_YOUR ASSIGNMENT:_
Repeat, line for line, only the span that opens at the "Where should I" line and closes at the final line below. Skip the pictures.

_DATA SHOWN:_
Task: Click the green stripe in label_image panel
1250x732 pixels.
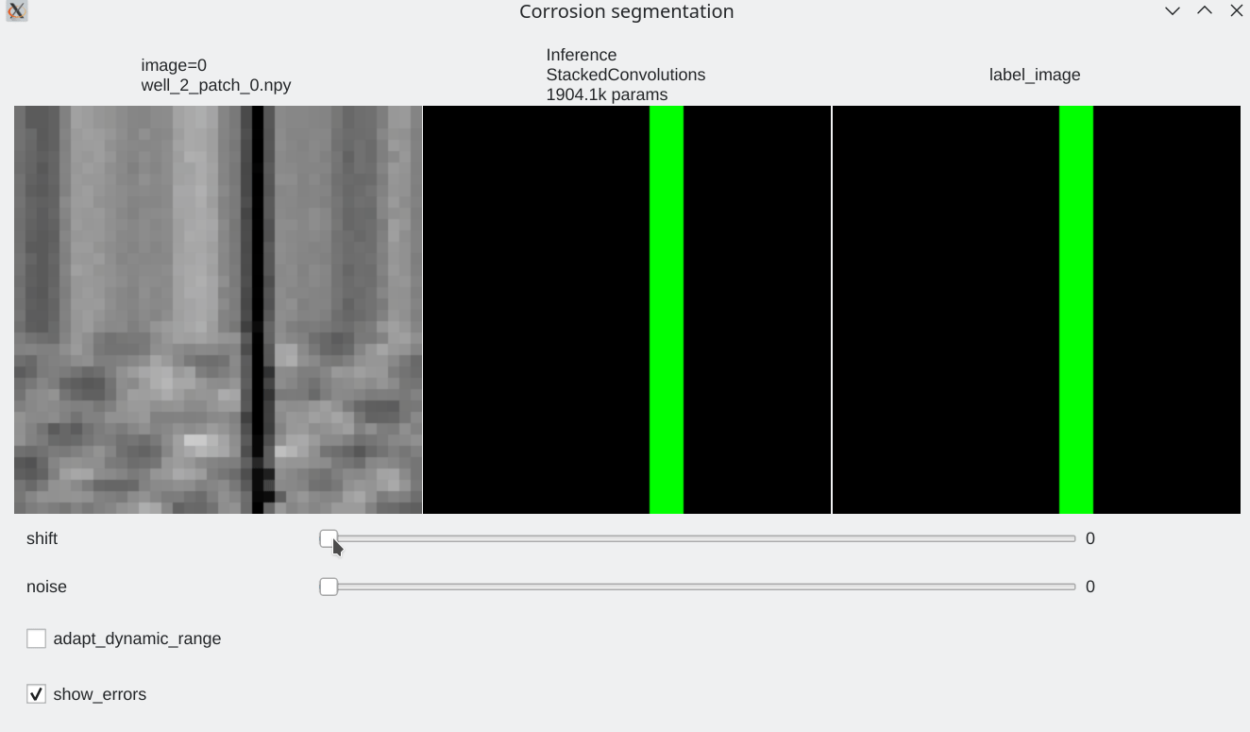Action: (1075, 309)
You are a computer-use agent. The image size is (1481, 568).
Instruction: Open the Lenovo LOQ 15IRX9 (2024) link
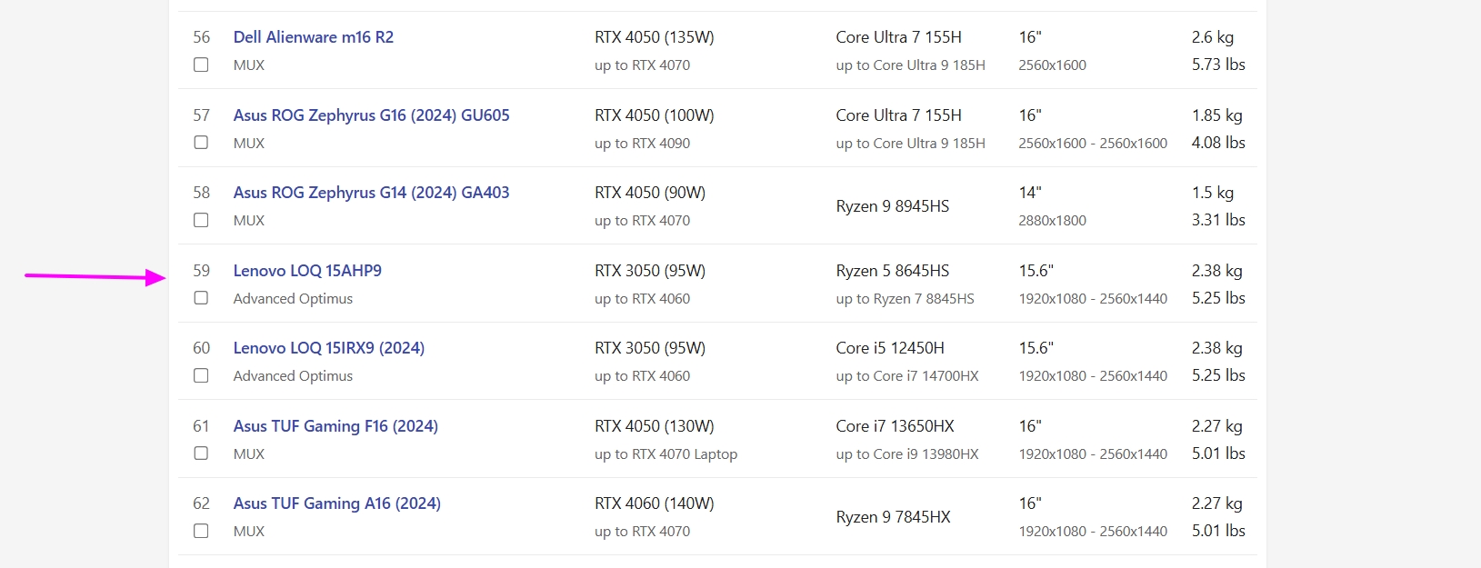[x=329, y=348]
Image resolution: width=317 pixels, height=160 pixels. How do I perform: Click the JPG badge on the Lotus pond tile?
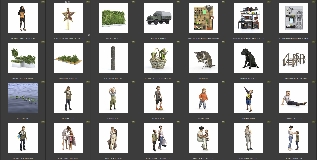(x=43, y=82)
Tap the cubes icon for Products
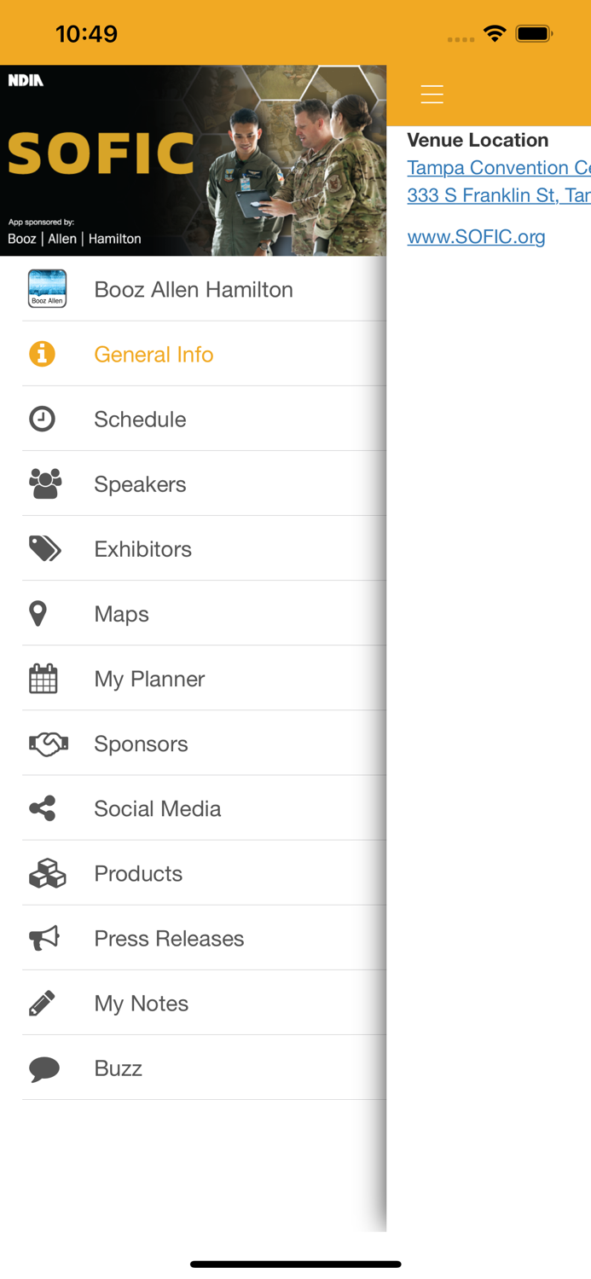The width and height of the screenshot is (591, 1279). pyautogui.click(x=47, y=874)
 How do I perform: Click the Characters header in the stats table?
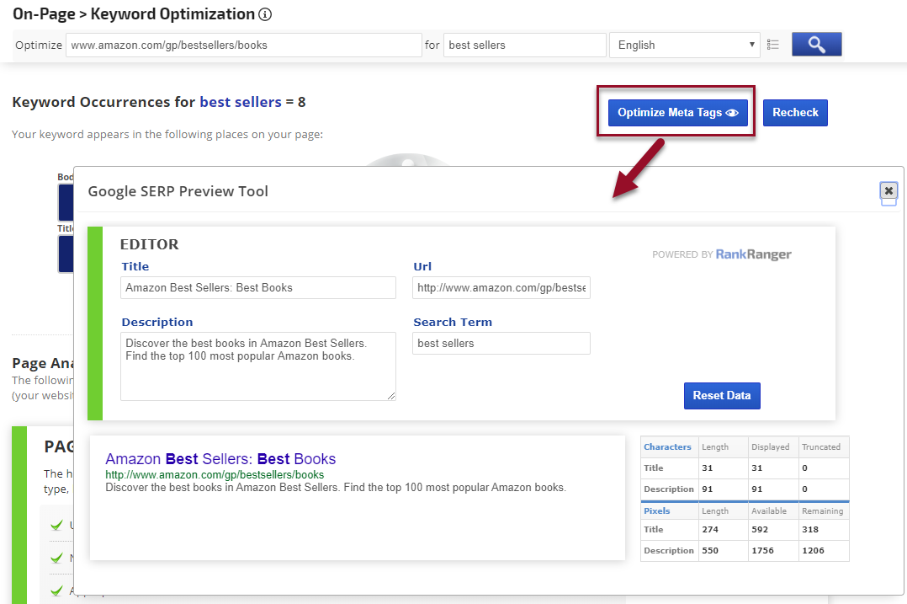(x=668, y=447)
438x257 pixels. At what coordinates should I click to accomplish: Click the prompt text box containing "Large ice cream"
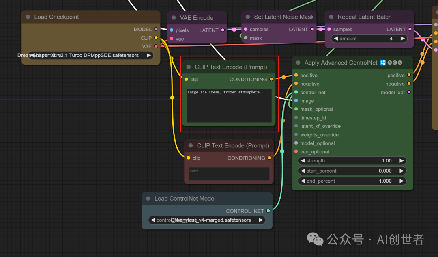tap(229, 106)
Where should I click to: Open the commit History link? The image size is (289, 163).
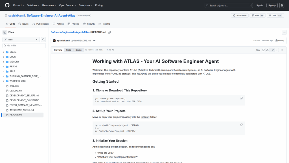279,41

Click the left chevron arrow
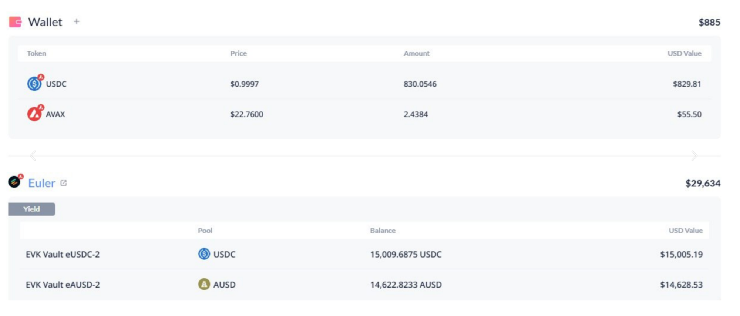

_WRITTEN REPLY:_
Where should I click to: Open the commit History link? The image size is (289, 163).
279,41

Click the left chevron arrow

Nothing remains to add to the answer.